The announcement Friday that 2014 was Earth's warmest year on record prompted responses from some who accept the scientific evidence of climate change that this should finally convince those who don't. You'd think that with nine such records set and subsequently broken since 2000 alone, not much more convincing would be required, but there you have it. The complexity of climate science has become the fig leaf for those reluctant to acknowledge the role of greenhouse gases to hide behind, and thus to rationalize inaction and obstruction. So if the scientific case is too hard, then what about the moral case?
[This article is part of a reading list on Catholicism and the environment.]
That's how Pope Francis's upcoming encyclical on climate change will couch it, perhaps in terms of the parable of the Good Samaritan. In New Scientist, Scripps Institution of Oceanography climatologist Veerabhadran Ramanathan says "science has taken this issue as far as it can" and now it's time for policy-makers to effect changes in behavior. The thinking is that the encyclical, which may be released as early as March, could with its call to moral action "shock" the nonbelievers into if not accepting the scientific facts, then at least supporting remedies for addressing the "global injustice" of subjecting many of the world's poorest population to disproportionate harm. These would include the 73 percent of white Evangelical Americans who doubt human-generated climate change. Or the 60 percent of white American Catholics who remain very or somewhat unconcerned about climate change. Such an appeal to conscience, the hopeful thinking also goes, might spur Catholic representatives, who account for thirty-three percent of Congress, to maybe, finally, take some meaningful, measurable steps as well.
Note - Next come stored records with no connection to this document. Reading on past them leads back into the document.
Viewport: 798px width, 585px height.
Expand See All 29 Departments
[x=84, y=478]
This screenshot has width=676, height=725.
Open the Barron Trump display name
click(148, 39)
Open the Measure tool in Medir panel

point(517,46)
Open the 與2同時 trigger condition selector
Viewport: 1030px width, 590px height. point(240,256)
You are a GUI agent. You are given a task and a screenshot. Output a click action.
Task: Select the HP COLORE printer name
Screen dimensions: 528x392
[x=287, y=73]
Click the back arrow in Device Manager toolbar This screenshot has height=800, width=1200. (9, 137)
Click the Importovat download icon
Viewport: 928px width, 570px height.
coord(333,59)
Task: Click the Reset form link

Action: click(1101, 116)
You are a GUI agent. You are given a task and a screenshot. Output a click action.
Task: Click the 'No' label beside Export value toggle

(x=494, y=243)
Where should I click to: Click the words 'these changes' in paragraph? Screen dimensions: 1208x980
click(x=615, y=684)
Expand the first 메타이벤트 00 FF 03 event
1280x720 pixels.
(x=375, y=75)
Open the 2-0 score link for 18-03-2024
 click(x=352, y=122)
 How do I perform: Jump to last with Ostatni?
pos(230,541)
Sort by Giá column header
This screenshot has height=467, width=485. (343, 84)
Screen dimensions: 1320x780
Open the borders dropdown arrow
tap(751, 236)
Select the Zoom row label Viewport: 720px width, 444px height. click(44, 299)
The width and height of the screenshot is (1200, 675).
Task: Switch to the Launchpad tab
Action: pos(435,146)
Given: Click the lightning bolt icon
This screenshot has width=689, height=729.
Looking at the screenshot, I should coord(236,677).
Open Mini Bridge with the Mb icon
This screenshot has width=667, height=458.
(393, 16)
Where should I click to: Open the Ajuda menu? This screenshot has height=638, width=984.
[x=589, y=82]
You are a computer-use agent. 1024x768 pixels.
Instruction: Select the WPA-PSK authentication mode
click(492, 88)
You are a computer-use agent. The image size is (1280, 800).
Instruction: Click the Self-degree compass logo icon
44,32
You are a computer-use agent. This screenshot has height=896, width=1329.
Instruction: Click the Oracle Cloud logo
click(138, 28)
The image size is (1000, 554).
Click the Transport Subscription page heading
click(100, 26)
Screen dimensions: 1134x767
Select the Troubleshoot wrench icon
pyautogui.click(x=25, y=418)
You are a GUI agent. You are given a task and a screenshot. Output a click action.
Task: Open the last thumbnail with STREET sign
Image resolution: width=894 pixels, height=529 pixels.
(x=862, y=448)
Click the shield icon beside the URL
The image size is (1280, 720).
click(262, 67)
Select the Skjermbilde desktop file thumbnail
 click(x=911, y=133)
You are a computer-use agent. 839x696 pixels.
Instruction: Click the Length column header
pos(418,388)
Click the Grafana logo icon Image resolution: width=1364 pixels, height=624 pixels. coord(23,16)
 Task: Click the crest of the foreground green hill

With a pope who can candidly answer a question about climate change by saying, "It is man who continuously slaps down nature,” maybe the optimistic anticipation is understandable: This could finally do it, is the hope of backers on action on climate change. But can a moral case, as compelling as it is, be any more effective than what seems like incontrovertible scientific proof, and a growing body of economic evidence, about the harm of warming? Can it persuade those who seem more invested in not being persuaded?